- What you should do -
Write out each line of the entries below that holds the word "screenshot".

Stored items
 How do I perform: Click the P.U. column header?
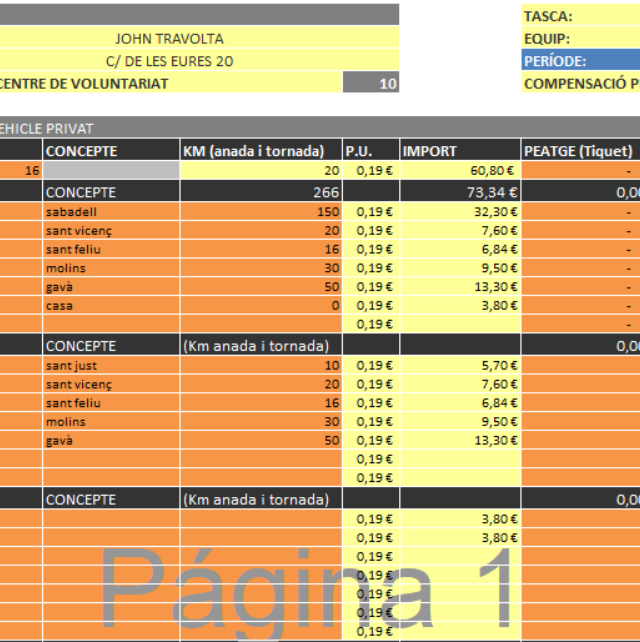(371, 151)
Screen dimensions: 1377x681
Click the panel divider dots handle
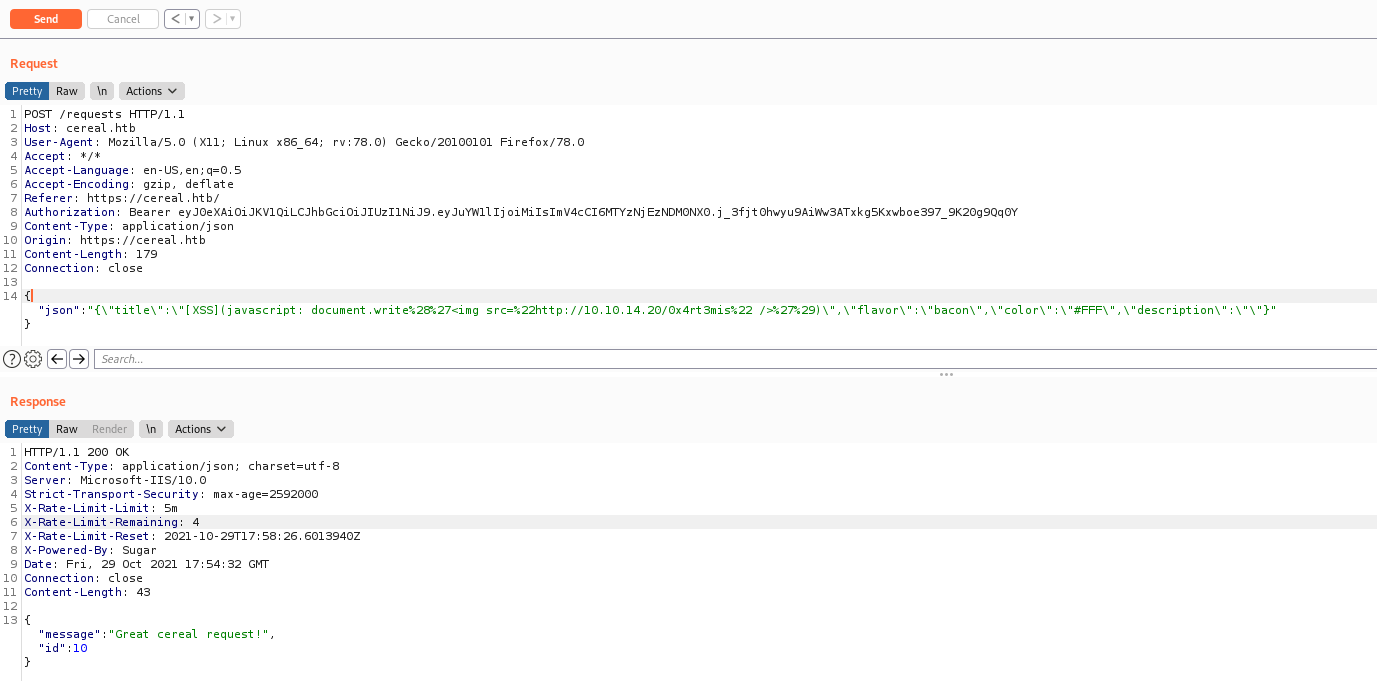[x=946, y=375]
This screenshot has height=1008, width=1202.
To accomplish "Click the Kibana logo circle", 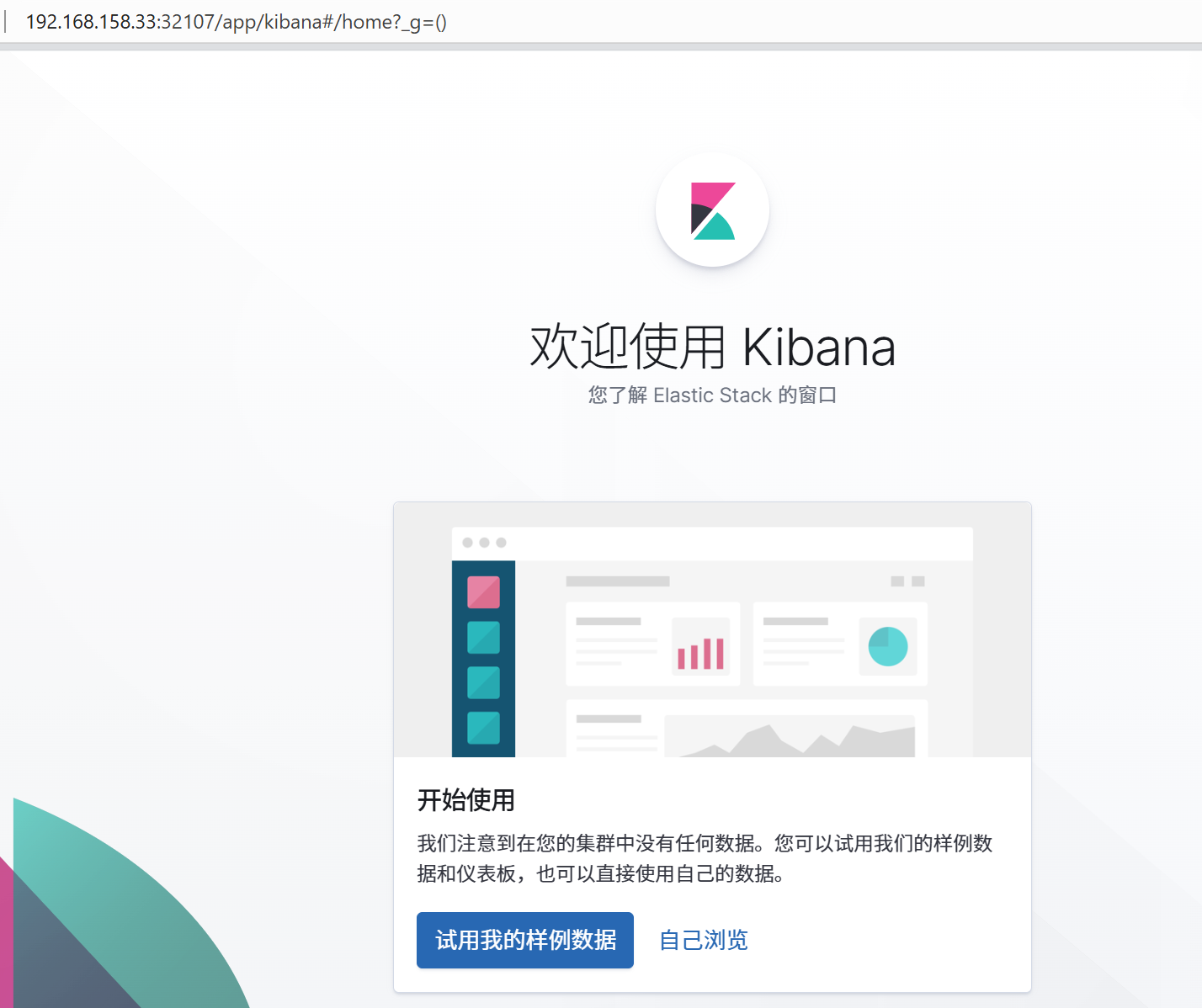I will tap(712, 210).
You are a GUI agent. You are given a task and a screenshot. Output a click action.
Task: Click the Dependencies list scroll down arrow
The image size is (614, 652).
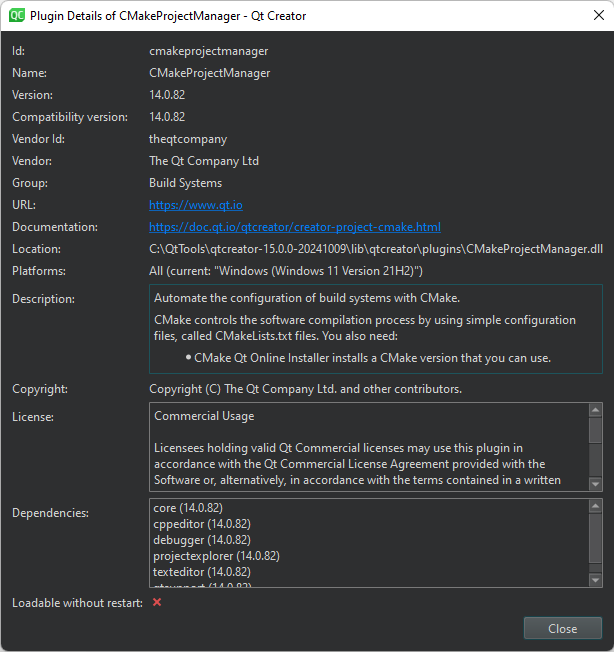(596, 580)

- Answer to this exercise -
This screenshot has height=1008, width=1202.
You are a GUI agent. You are given a task and a screenshot. Output a click action.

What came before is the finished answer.